**The problem:** An exact repeat is needed of the lines from the one with "Screen dimensions: 1568x568" through the last line of the data below. Please omit the pictures.

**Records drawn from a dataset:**
※ ※ ※
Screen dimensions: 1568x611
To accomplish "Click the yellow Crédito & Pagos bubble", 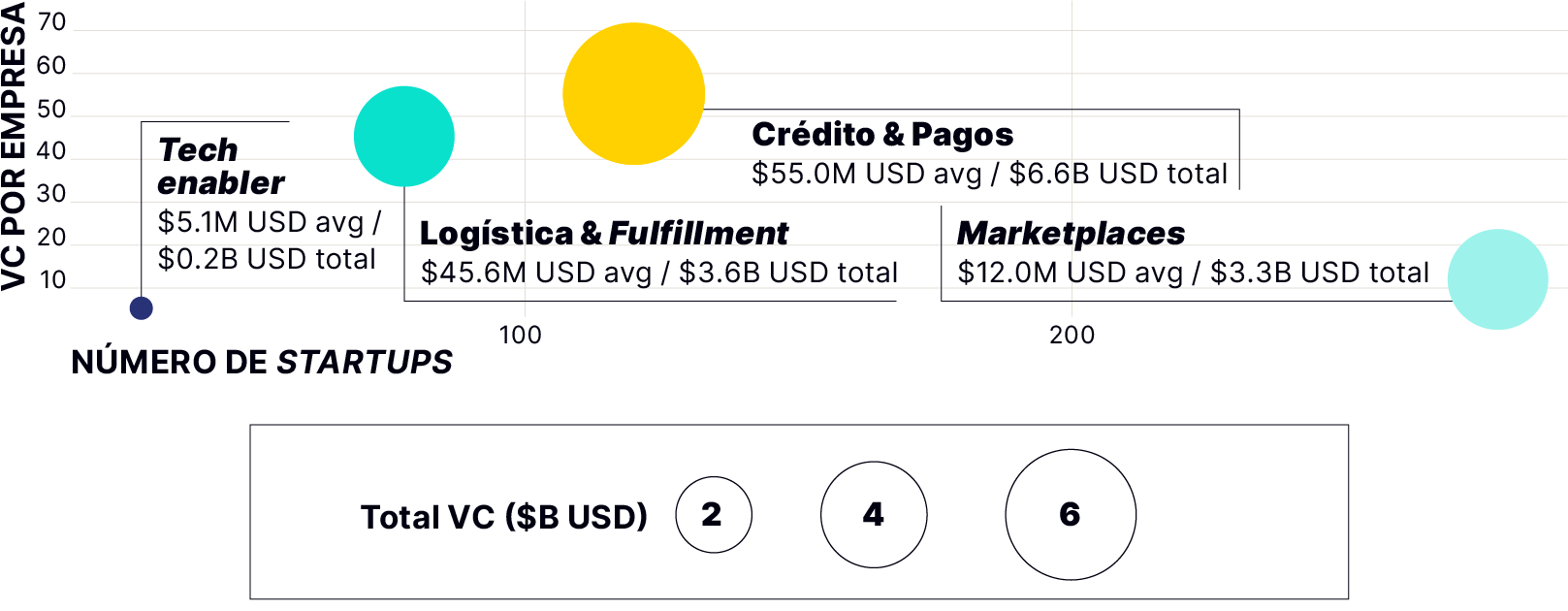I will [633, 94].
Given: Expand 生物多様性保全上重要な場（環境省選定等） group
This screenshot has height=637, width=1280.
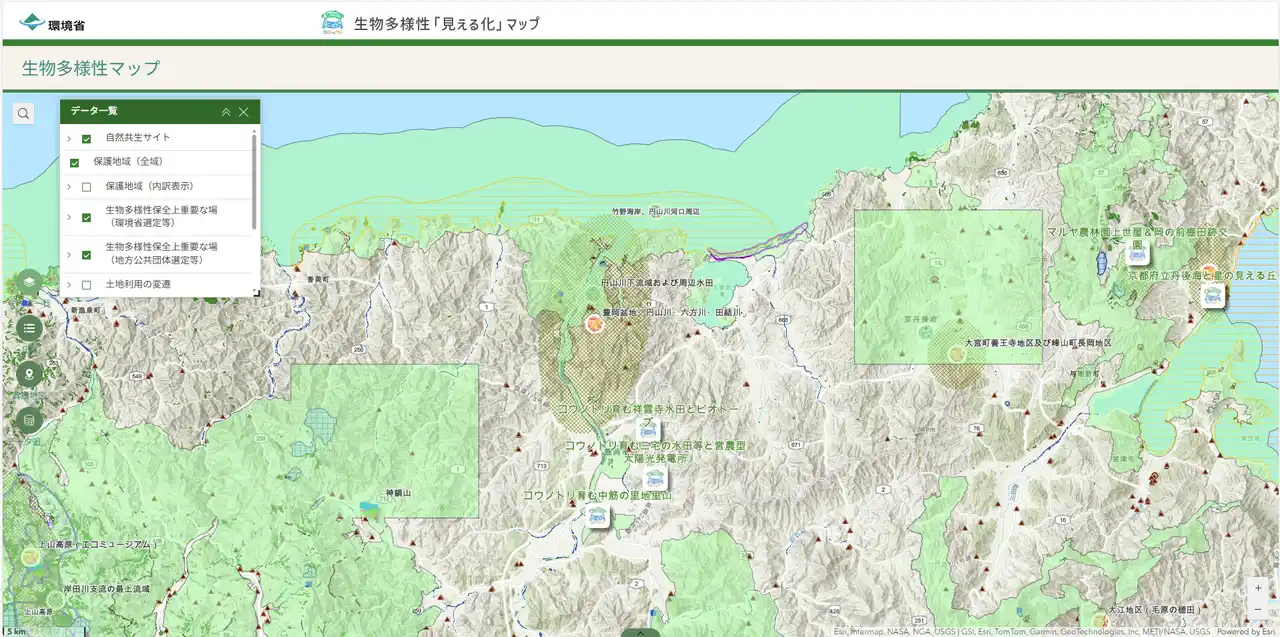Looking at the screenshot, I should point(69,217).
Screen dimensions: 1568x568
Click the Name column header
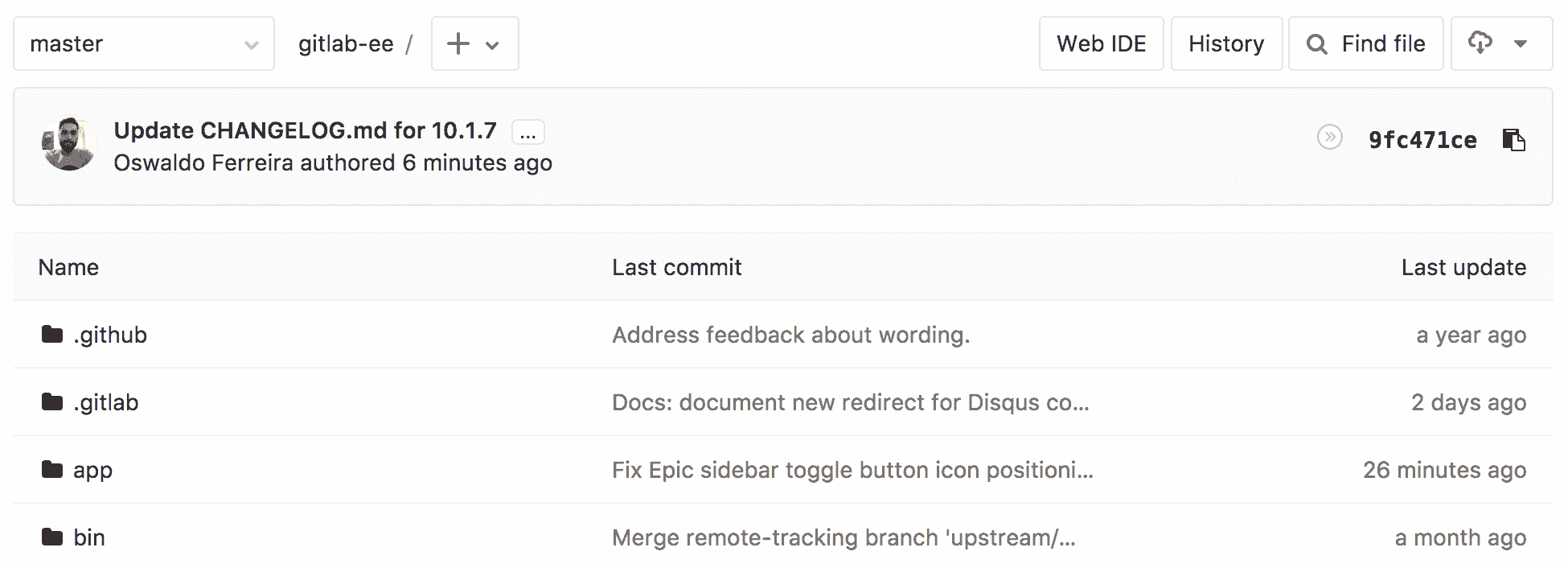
※ ※ ※
**Exercise output:**
Screen dimensions: 1568x568
Click the Name column header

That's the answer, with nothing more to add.